As is now common, liberal wonks are pointing to the baseline scenario as evidence that we don’t really have a deficit problem. After all, Congress just has to follow current policy in order to keep revenues nearly in line with expenditures. But even forgetting about the country’s historical inability to raise tax levels substantially above 20 percent of GDP, there’s simply no plausible near-future political environment in which this happens. It’s a cute fantasy designed to comfort those who don’t want to cut federal spending.
And ultimately, it’s the increases in spending that kill us: “If that rising level of spending is coupled with revenues that are held close to the average share of GDP that they have represented for the past 40 years…”, the CBO says, “the resulting deficits will increase federal debt to unsupportable levels.”
The more worrisome part of the CBO forecast, though, are the GDP and unemployment numbers, which are largely in line with the forecasts we’ve seen from the Fed and private analysts. It portends a future of a near-stagnant economy that would be in danger of being pushed into yet another recession by any number of possible events beyond the control of anyone in Washington, whether its an international crisis, more trouble in the Eurozone, or a spike in energy prices that sends shockwaves through the economy. With employment already near 9% and likely to stay there for two years or more, another recession would be disastrous, with unforeseeable political consequences.
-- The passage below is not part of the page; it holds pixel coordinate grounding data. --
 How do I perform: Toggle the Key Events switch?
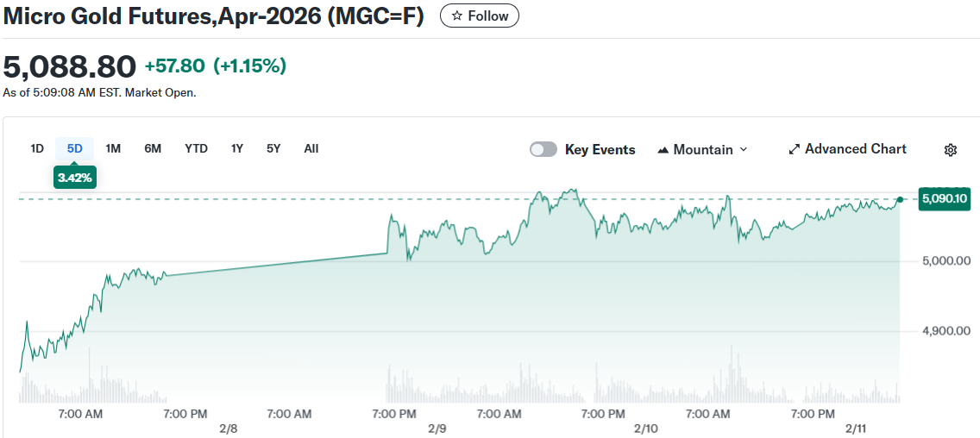point(543,149)
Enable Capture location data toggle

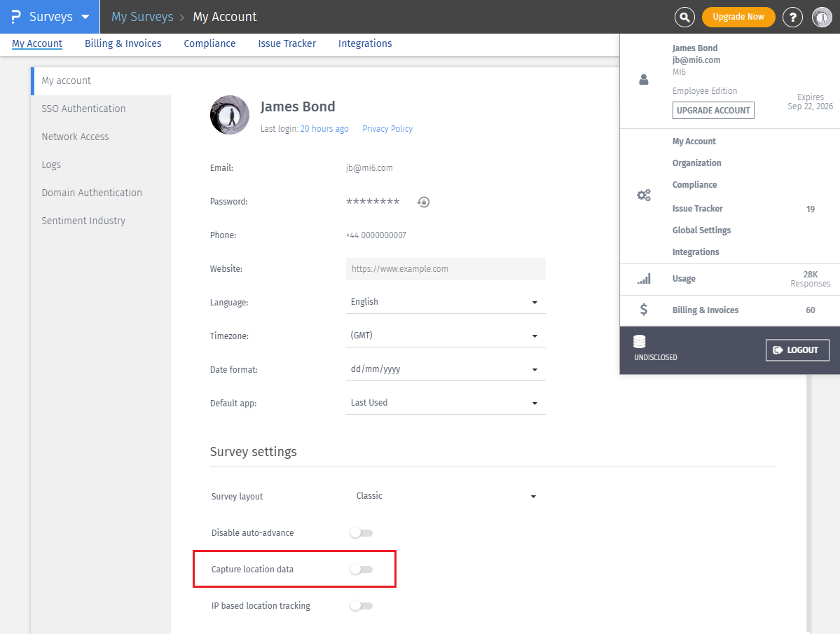pos(361,570)
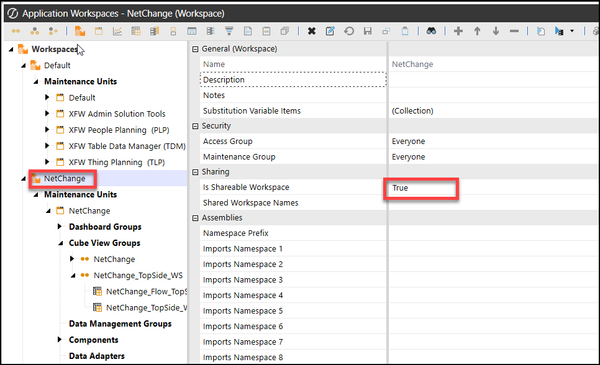Expand XFW People Planning (PLP) unit
This screenshot has width=600, height=365.
[47, 130]
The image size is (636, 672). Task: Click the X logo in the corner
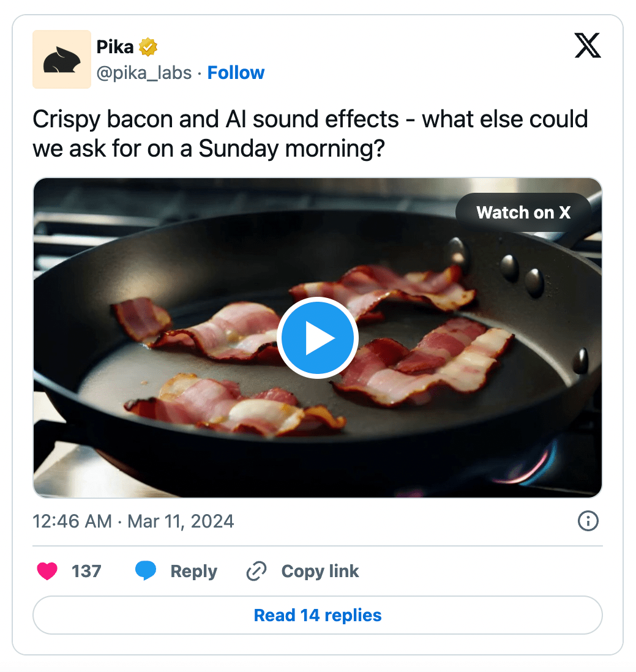[x=587, y=45]
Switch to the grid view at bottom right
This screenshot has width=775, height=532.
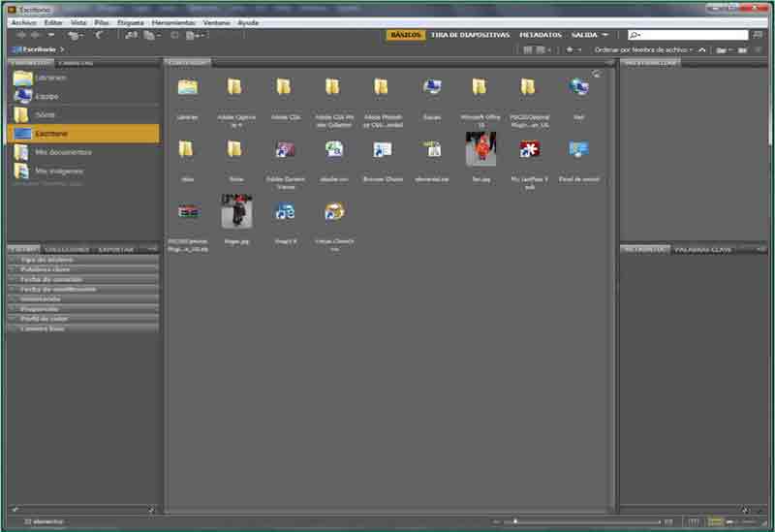(694, 521)
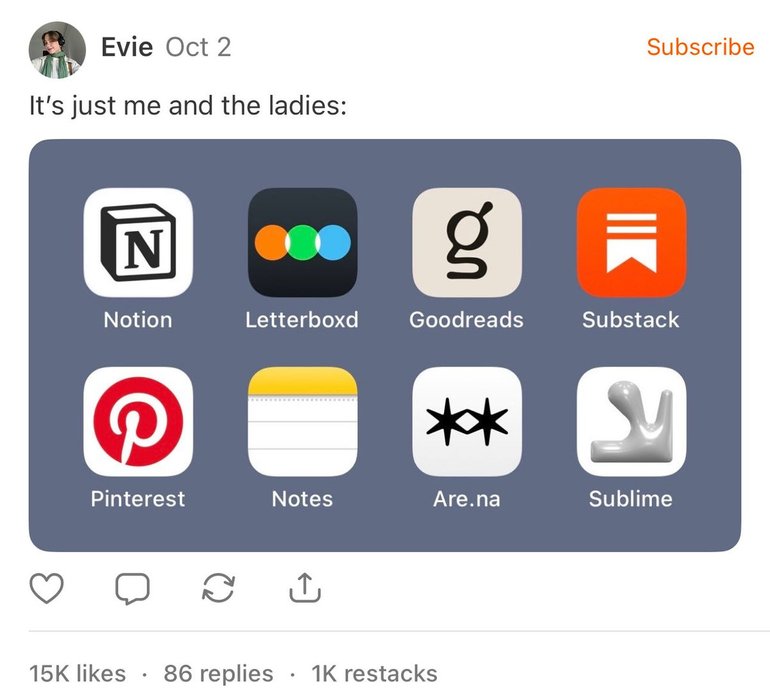Image resolution: width=770 pixels, height=700 pixels.
Task: Open the Goodreads app icon
Action: [x=467, y=242]
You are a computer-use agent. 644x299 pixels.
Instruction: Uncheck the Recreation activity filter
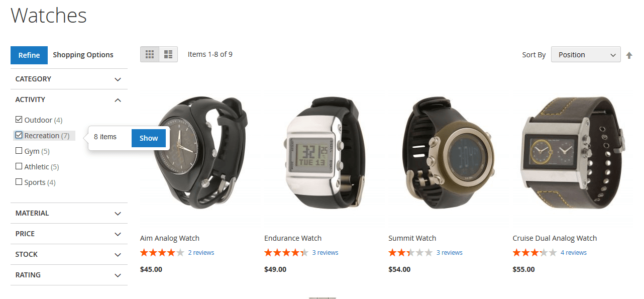(x=19, y=135)
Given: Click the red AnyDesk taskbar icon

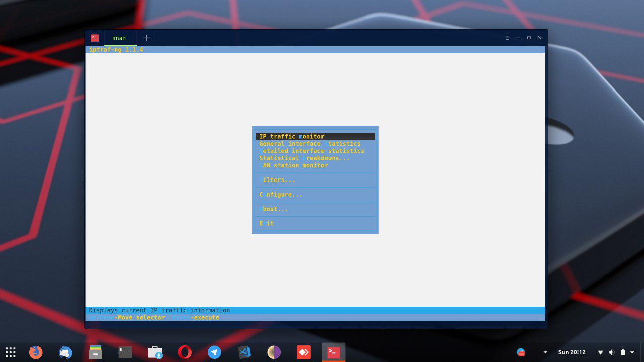Looking at the screenshot, I should pos(303,352).
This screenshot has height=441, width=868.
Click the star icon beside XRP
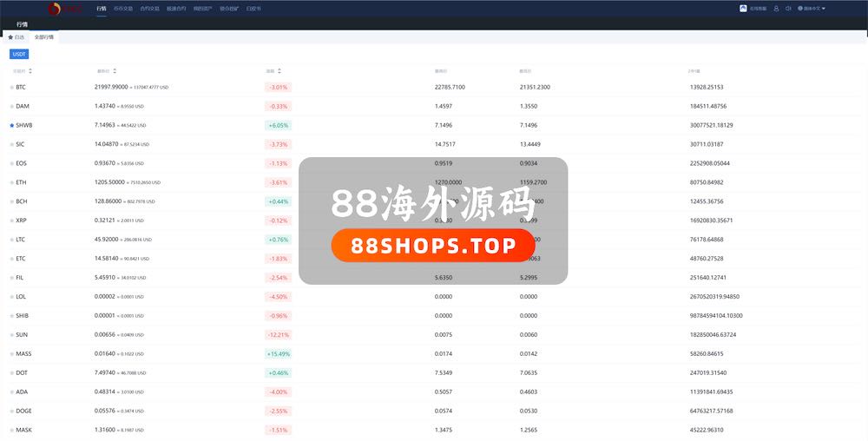click(12, 221)
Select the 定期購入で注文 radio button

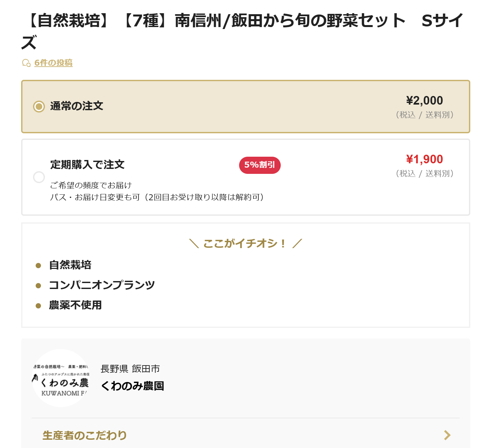39,177
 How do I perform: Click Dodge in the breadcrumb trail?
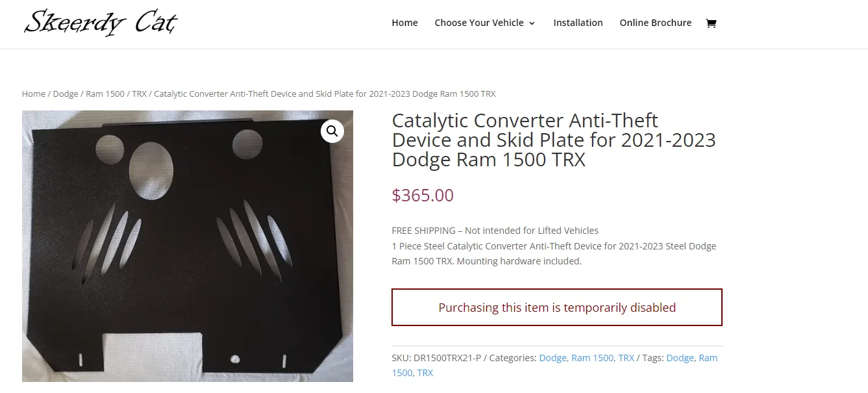point(66,94)
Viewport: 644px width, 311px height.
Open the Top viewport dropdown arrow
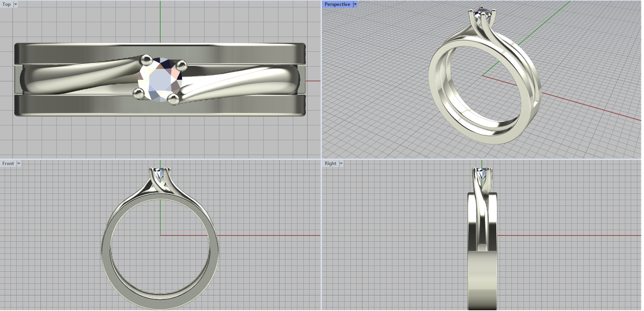pyautogui.click(x=16, y=4)

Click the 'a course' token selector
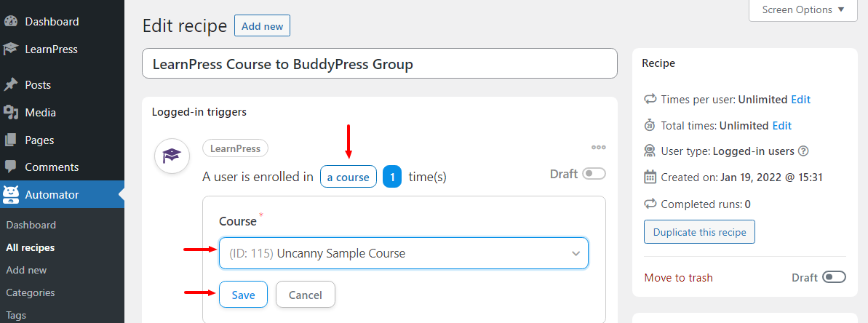pos(349,177)
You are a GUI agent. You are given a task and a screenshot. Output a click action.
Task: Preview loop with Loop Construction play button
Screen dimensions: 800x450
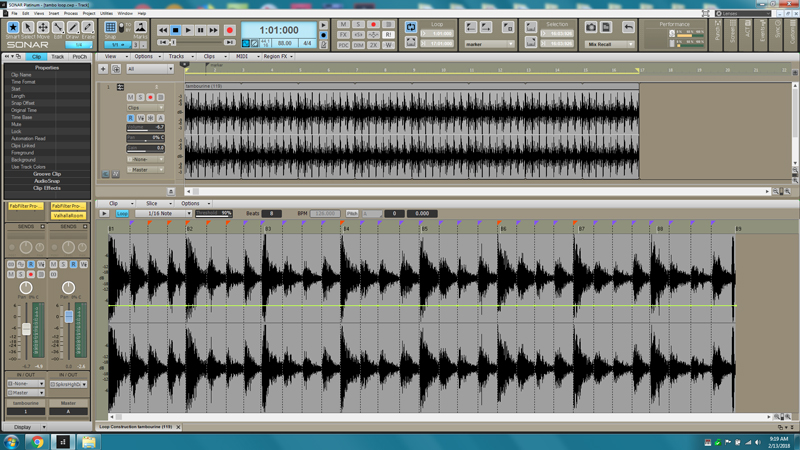[x=103, y=213]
Thanks to our long term debt issues, there isn’t a whole lot that Washington can do in the way of direct stimulus — both massive new spending and a massive new tax cut (without spending cuts) seem out of the question right now. The Federal Reserve has kept interest rates near zero for years now, and apparently plans to continue doing so through 2014. It’s hard to see what else there is left to do other than let things work themselves out. Of course, that’s never the answer politicians want to hear.